Algorithmic drawings

The drawings’ rules…
…were slightly more arbitrary: “build a jig, make precise lines every 1/4” along a horizontal axis till the pencil is worn to a stub, rotate, re-align, repeat.” Or: “Fold a sheet of paper the size of a table till it fits in your pocket, clamp in a vice, dye with pigment, allow to dry, unfold, re-fold, dye, allow to dry, unfold, create a drawing in silver ink, re-fold, soak in water, clamp, let dry.”
…and not universal, because I also included a re-worked version of the paper ship, both flattened in la maison de culture de Parc extension, and later suspended as a paper sculpture in la Maison de Culture de Notre-Dame-de-Grâce Botrel (2019-2020).
























The end of robot-building
…So summer of 2016 I built a couple of simple 14” x 18” robot testing platforms, intending, (thanks to the generous support of the MAI’s mentorship program) to work with a coder to explore basic robot navigation, wireless data communication, and more robust electronic assembly and signal isolation strategies.
But… as the summer ended and my little motorized wood-and-plexi platforms roamed autonomously through my studio, happily avoiding walls, scattered junk and confused chihuahuas, I knew something was off…I’d simply replicated, on a very small scale, the usual forms of production and consumption I’d intended to criticize.
I was initially drawn to DIY robot-building because of their heroic or neurotic charge in our culture. And honestly, a kind of bulldog-stubborn sense of the absurd fun of figuring out everything from code to custom machining hardware on my own. What else is access to graduate school labs and machine shops for?
In any case, robots have a hold on our contemporary imaginary, the stories we tell ourselves about ourselves. I thought I could upend them with a digitally-mediated maximalist materiality… or to put it another way… to be a bottom feeder on industrial production in order to hack apart the idea of what a robot could be. But, as I finished the small prototypes, I realized I upended nothing.
At first it was fun, but…I couldn’t shake that sense that I wasn’t critiquing, just adding to dross pile of technophilic and techno-dooming tropes of the Anthropocene. Bleah.
It’s not the machine, or technology, I’m rejecting, I’m in love with lathes and lube, pulleys and rivets, microcontrollers and simple circuits. I love science fiction.

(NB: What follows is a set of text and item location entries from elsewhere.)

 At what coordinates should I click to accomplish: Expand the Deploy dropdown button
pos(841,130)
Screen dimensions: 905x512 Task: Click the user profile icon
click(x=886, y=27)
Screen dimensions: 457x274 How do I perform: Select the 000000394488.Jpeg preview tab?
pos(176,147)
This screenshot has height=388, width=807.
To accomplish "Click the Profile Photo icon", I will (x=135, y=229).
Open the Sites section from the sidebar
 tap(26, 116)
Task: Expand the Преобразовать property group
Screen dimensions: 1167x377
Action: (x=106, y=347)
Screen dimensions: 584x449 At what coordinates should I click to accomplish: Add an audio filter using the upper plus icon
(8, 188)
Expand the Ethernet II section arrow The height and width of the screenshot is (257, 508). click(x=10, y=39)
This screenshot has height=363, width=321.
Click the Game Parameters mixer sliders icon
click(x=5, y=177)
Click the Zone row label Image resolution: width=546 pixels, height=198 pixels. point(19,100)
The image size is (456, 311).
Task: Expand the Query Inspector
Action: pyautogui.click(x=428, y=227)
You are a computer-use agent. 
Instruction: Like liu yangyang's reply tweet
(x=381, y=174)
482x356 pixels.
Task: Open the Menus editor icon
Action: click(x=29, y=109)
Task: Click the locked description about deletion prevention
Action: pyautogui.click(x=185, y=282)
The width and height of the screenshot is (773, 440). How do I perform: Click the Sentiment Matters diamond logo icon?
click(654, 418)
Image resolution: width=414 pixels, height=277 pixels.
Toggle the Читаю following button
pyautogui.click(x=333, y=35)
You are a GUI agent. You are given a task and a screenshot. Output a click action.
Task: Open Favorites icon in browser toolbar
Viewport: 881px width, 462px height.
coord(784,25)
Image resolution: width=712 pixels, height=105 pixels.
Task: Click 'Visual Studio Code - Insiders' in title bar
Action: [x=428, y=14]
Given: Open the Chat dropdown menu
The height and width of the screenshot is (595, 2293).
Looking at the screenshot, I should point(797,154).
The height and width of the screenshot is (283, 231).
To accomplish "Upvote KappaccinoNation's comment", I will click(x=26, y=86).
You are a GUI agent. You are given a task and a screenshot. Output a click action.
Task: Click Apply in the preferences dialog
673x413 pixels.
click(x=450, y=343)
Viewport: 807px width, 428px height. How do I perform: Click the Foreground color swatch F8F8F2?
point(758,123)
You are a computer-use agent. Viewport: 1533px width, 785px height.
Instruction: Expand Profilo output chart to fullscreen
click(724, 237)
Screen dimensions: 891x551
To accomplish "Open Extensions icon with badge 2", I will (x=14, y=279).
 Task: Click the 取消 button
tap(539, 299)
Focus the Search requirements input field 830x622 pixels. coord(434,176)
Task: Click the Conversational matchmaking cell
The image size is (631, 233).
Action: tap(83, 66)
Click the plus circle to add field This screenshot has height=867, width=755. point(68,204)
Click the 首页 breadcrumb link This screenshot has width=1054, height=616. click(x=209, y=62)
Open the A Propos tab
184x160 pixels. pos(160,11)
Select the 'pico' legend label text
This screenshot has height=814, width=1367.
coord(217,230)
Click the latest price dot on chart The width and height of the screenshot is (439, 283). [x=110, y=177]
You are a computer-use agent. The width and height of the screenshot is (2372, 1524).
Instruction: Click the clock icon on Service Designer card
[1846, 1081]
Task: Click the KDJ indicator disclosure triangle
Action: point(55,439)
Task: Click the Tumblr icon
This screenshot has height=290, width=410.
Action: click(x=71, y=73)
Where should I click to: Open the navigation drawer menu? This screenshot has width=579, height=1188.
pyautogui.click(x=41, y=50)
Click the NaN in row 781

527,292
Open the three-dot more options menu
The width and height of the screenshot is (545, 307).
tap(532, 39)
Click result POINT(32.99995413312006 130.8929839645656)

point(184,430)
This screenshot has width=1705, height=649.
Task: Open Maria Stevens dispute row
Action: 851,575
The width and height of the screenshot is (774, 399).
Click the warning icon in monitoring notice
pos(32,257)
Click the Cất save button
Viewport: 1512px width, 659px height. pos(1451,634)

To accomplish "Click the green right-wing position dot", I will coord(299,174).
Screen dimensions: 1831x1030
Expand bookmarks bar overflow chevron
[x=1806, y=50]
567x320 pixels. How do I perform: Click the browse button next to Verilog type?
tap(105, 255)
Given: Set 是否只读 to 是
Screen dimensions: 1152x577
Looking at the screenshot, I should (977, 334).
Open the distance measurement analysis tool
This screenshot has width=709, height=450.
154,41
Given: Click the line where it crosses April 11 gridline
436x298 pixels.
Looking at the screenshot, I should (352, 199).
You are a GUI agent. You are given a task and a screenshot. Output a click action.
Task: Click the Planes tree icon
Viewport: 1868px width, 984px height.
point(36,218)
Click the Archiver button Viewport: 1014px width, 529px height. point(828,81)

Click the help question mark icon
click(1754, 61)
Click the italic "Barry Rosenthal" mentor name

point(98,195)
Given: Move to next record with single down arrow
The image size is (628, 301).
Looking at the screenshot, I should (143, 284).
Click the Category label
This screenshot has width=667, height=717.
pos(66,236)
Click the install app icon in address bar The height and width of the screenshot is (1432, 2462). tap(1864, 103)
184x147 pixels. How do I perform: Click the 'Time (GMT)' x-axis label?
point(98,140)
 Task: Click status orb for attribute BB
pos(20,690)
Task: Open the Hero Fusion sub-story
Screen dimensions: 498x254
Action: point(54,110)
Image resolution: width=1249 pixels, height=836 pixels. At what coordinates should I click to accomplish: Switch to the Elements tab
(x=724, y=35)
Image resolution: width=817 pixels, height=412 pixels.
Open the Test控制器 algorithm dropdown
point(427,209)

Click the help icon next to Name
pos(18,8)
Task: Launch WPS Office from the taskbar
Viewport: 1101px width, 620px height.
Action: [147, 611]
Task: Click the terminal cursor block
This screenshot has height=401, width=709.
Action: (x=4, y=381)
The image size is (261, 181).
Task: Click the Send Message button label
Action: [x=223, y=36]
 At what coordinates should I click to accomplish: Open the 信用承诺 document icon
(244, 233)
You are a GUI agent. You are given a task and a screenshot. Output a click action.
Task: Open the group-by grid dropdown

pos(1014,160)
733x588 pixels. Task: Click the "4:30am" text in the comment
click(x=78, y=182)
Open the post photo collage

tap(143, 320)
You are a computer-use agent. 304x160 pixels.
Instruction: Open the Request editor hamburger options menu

I don’t love the scripted visions of tech-industry and law that dictate and limit how we organize all our endeavors, including our communities, including farms, including gardens.
We’re already primed with set reactions and expectations when confronted with an electronic/digital object. It may be a mysterious black box whose inner workings we don’t understand, but it’s also very familiar, necessary. It’s already a consumer product in “smart” homes, managing shopping lists, locks and heating, it is already a wealthy tech-savvy child’s toy, or a classroom aid.
Whatever I made, its identity would be that of a gadget in a world of gadgets already promising indulgence, or novelty, or some nebulous safer/happier/more-creative future possible only through acceptance proprietary monocultures.
Unless my project consisted of an ironic manipulation of that very script…which it didn’t, I had to find another approach. It also crystallized the notion for me that it is not function, but dysfunction, within slowness, openness… in fact, between old and new technologies where my preoccupations lie.